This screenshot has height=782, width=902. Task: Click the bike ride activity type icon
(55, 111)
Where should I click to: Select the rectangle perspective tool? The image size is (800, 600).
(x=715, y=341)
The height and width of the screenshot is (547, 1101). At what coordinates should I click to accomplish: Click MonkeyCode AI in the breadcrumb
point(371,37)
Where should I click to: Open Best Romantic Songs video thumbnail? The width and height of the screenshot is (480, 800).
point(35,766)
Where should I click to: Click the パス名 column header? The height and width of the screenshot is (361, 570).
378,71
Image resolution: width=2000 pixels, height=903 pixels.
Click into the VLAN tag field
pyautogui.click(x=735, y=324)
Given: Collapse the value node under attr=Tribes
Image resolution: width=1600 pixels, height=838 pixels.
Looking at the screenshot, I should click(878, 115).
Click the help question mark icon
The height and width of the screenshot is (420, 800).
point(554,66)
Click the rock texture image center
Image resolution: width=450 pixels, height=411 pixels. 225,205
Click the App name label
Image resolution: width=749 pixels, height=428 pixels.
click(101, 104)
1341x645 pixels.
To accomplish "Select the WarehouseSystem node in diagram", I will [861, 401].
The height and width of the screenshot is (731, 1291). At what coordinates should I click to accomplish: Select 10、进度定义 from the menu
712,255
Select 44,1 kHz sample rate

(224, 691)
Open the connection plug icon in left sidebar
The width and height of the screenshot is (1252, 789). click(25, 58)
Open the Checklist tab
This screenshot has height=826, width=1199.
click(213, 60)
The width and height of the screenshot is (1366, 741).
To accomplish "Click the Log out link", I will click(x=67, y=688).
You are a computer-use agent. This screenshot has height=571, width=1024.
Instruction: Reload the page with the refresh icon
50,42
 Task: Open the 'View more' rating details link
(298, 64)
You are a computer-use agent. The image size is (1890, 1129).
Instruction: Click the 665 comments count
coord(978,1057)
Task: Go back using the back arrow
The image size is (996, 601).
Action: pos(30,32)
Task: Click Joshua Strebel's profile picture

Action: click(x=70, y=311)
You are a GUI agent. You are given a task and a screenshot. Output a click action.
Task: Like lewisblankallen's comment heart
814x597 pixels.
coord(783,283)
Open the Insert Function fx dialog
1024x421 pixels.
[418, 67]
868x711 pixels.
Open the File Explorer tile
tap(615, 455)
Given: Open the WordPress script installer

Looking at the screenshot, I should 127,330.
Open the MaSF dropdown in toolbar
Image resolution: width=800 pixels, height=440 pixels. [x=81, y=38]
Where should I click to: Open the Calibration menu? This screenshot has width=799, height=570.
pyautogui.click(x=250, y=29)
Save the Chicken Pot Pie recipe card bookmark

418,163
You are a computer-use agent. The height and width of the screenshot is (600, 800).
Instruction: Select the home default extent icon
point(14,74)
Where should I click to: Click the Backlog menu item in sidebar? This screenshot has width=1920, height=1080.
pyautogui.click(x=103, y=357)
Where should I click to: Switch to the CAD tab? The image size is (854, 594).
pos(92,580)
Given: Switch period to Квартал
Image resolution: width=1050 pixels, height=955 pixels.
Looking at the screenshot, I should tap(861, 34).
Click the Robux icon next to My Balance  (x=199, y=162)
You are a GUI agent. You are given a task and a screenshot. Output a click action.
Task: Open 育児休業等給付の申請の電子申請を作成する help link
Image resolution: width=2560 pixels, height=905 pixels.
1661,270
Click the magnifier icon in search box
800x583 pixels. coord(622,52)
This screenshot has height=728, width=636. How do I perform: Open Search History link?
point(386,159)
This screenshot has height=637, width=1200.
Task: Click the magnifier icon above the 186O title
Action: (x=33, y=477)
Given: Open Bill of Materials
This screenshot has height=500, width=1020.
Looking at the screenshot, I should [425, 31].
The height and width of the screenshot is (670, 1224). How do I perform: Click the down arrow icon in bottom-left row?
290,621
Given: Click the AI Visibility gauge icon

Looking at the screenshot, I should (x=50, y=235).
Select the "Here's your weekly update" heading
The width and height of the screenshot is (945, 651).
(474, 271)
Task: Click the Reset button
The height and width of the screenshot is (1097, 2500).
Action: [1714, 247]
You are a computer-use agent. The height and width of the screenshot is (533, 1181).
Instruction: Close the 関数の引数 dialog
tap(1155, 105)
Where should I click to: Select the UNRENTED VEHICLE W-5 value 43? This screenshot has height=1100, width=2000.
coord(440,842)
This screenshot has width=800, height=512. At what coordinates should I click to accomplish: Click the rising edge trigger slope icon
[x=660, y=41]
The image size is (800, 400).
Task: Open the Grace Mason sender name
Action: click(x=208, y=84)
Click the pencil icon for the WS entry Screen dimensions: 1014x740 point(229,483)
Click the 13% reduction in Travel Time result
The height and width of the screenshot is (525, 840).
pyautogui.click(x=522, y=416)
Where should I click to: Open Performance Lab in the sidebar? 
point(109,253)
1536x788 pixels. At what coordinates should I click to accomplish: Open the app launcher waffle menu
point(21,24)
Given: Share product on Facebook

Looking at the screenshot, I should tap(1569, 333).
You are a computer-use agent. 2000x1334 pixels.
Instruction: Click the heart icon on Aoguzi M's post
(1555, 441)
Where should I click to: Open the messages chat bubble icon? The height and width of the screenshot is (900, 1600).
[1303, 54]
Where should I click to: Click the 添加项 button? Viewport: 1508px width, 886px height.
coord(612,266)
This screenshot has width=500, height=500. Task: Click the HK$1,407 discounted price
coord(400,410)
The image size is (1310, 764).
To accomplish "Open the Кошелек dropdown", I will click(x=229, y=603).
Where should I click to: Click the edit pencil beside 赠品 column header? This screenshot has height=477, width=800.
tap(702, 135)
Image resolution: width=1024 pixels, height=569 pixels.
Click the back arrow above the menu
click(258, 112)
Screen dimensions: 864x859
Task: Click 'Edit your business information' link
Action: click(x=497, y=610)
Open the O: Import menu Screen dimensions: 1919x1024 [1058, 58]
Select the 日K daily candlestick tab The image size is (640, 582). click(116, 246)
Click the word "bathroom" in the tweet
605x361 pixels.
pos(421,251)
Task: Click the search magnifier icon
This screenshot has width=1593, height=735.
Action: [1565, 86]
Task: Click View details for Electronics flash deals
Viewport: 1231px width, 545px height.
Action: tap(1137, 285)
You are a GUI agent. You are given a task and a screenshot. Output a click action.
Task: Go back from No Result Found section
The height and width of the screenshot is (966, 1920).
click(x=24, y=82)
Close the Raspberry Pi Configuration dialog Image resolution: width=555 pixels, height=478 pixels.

**What the exercise asks:** What is needed is an exact copy of every entry.

**Exercise solution:**
This screenshot has height=782, width=902. Task: Click the bike ride activity type icon
(55, 111)
Where should I click to: Select the rectangle perspective tool? The image size is (800, 600).
(x=715, y=341)
The height and width of the screenshot is (547, 1101). At what coordinates should I click to accomplish: Click MonkeyCode AI in the breadcrumb
point(371,37)
Where should I click to: Open Best Romantic Songs video thumbnail? The width and height of the screenshot is (480, 800).
point(35,766)
Where should I click to: Click the パス名 column header? The height and width of the screenshot is (361, 570).
378,71
Image resolution: width=2000 pixels, height=903 pixels.
Click into the VLAN tag field
pyautogui.click(x=735, y=324)
Given: Collapse the value node under attr=Tribes
Image resolution: width=1600 pixels, height=838 pixels.
Looking at the screenshot, I should click(878, 115).
Click the help question mark icon
The height and width of the screenshot is (420, 800).
point(554,66)
Click the rock texture image center
Image resolution: width=450 pixels, height=411 pixels. 225,205
Click the App name label
Image resolution: width=749 pixels, height=428 pixels.
click(101, 104)
1341x645 pixels.
To accomplish "Select the WarehouseSystem node in diagram", I will [861, 401].
The height and width of the screenshot is (731, 1291). At what coordinates should I click to accomplish: Select 10、进度定义 from the menu
712,255
Select 44,1 kHz sample rate

(224, 691)
Open the connection plug icon in left sidebar
The width and height of the screenshot is (1252, 789). click(25, 58)
Open the Checklist tab
This screenshot has height=826, width=1199.
click(213, 60)
The width and height of the screenshot is (1366, 741).
To accomplish "Click the Log out link", I will click(x=67, y=688).
You are a computer-use agent. This screenshot has height=571, width=1024.
Instruction: Reload the page with the refresh icon
50,42
 Task: Open the 'View more' rating details link
(298, 64)
You are a computer-use agent. The image size is (1890, 1129).
Instruction: Click the 665 comments count
coord(978,1057)
Task: Go back using the back arrow
The image size is (996, 601).
Action: pos(30,32)
Task: Click Joshua Strebel's profile picture

Action: click(x=70, y=311)
You are a GUI agent. You are given a task and a screenshot. Output a click action.
Task: Like lewisblankallen's comment heart
814x597 pixels.
coord(783,283)
Open the Insert Function fx dialog
1024x421 pixels.
[418, 67]
868x711 pixels.
Open the File Explorer tile
tap(615, 455)
Given: Open the WordPress script installer

Looking at the screenshot, I should 127,330.
Open the MaSF dropdown in toolbar
Image resolution: width=800 pixels, height=440 pixels. [x=81, y=38]
Where should I click to: Open the Calibration menu? This screenshot has width=799, height=570.
pyautogui.click(x=250, y=29)
Save the Chicken Pot Pie recipe card bookmark

418,163
You are a computer-use agent. The height and width of the screenshot is (600, 800).
Instruction: Select the home default extent icon
point(14,74)
Where should I click to: Click the Backlog menu item in sidebar? This screenshot has width=1920, height=1080.
pyautogui.click(x=103, y=357)
Where should I click to: Switch to the CAD tab? The image size is (854, 594).
pos(92,580)
Given: Switch period to Квартал
Image resolution: width=1050 pixels, height=955 pixels.
Looking at the screenshot, I should tap(861, 34).
Click the Robux icon next to My Balance  (x=199, y=162)
You are a GUI agent. You are given a task and a screenshot. Output a click action.
Task: Open 育児休業等給付の申請の電子申請を作成する help link
Image resolution: width=2560 pixels, height=905 pixels.
1661,270
Click the magnifier icon in search box
800x583 pixels. coord(622,52)
This screenshot has height=728, width=636. How do I perform: Open Search History link?
point(386,159)
This screenshot has height=637, width=1200.
Task: Click the magnifier icon above the 186O title
Action: (x=33, y=477)
Given: Open Bill of Materials
This screenshot has height=500, width=1020.
Looking at the screenshot, I should [425, 31].
The height and width of the screenshot is (670, 1224). How do I perform: Click the down arrow icon in bottom-left row?
290,621
Given: Click the AI Visibility gauge icon

Looking at the screenshot, I should (x=50, y=235).
Select the "Here's your weekly update" heading
The width and height of the screenshot is (945, 651).
(474, 271)
Task: Click the Reset button
The height and width of the screenshot is (1097, 2500).
Action: [1714, 247]
You are a computer-use agent. The height and width of the screenshot is (533, 1181).
Instruction: Close the 関数の引数 dialog
tap(1155, 105)
Where should I click to: Select the UNRENTED VEHICLE W-5 value 43? This screenshot has height=1100, width=2000.
coord(440,842)
This screenshot has width=800, height=512. At what coordinates should I click to accomplish: Click the rising edge trigger slope icon
[x=660, y=41]
The image size is (800, 400).
Task: Open the Grace Mason sender name
Action: click(x=208, y=84)
Click the pencil icon for the WS entry Screen dimensions: 1014x740 point(229,483)
Click the 13% reduction in Travel Time result
The height and width of the screenshot is (525, 840).
pyautogui.click(x=522, y=416)
Where should I click to: Open Performance Lab in the sidebar? 
point(109,253)
1536x788 pixels. At what coordinates should I click to accomplish: Open the app launcher waffle menu
point(21,24)
Given: Share product on Facebook

Looking at the screenshot, I should tap(1569, 333).
You are a computer-use agent. 2000x1334 pixels.
Instruction: Click the heart icon on Aoguzi M's post
(1555, 441)
Where should I click to: Open the messages chat bubble icon? The height and width of the screenshot is (900, 1600).
[1303, 54]
Where should I click to: Click the 添加项 button? Viewport: 1508px width, 886px height.
coord(612,266)
This screenshot has width=500, height=500. Task: Click the HK$1,407 discounted price
coord(400,410)
The image size is (1310, 764).
To accomplish "Open the Кошелек dropdown", I will click(x=229, y=603).
Where should I click to: Click the edit pencil beside 赠品 column header? This screenshot has height=477, width=800.
tap(702, 135)
Image resolution: width=1024 pixels, height=569 pixels.
Click the back arrow above the menu
click(258, 112)
Screen dimensions: 864x859
Task: Click 'Edit your business information' link
Action: click(x=497, y=610)
Open the O: Import menu Screen dimensions: 1919x1024 [1058, 58]
Select the 日K daily candlestick tab The image size is (640, 582). click(116, 246)
Click the word "bathroom" in the tweet
605x361 pixels.
pos(421,251)
Task: Click the search magnifier icon
This screenshot has width=1593, height=735.
Action: [1565, 86]
Task: Click View details for Electronics flash deals
Viewport: 1231px width, 545px height.
Action: tap(1137, 285)
You are a GUI agent. You are given a task and a screenshot. Output a click action.
Task: Go back from No Result Found section
The height and width of the screenshot is (966, 1920).
click(x=24, y=82)
Close the Raspberry Pi Configuration dialog Image resolution: width=555 pixels, height=478 pixels.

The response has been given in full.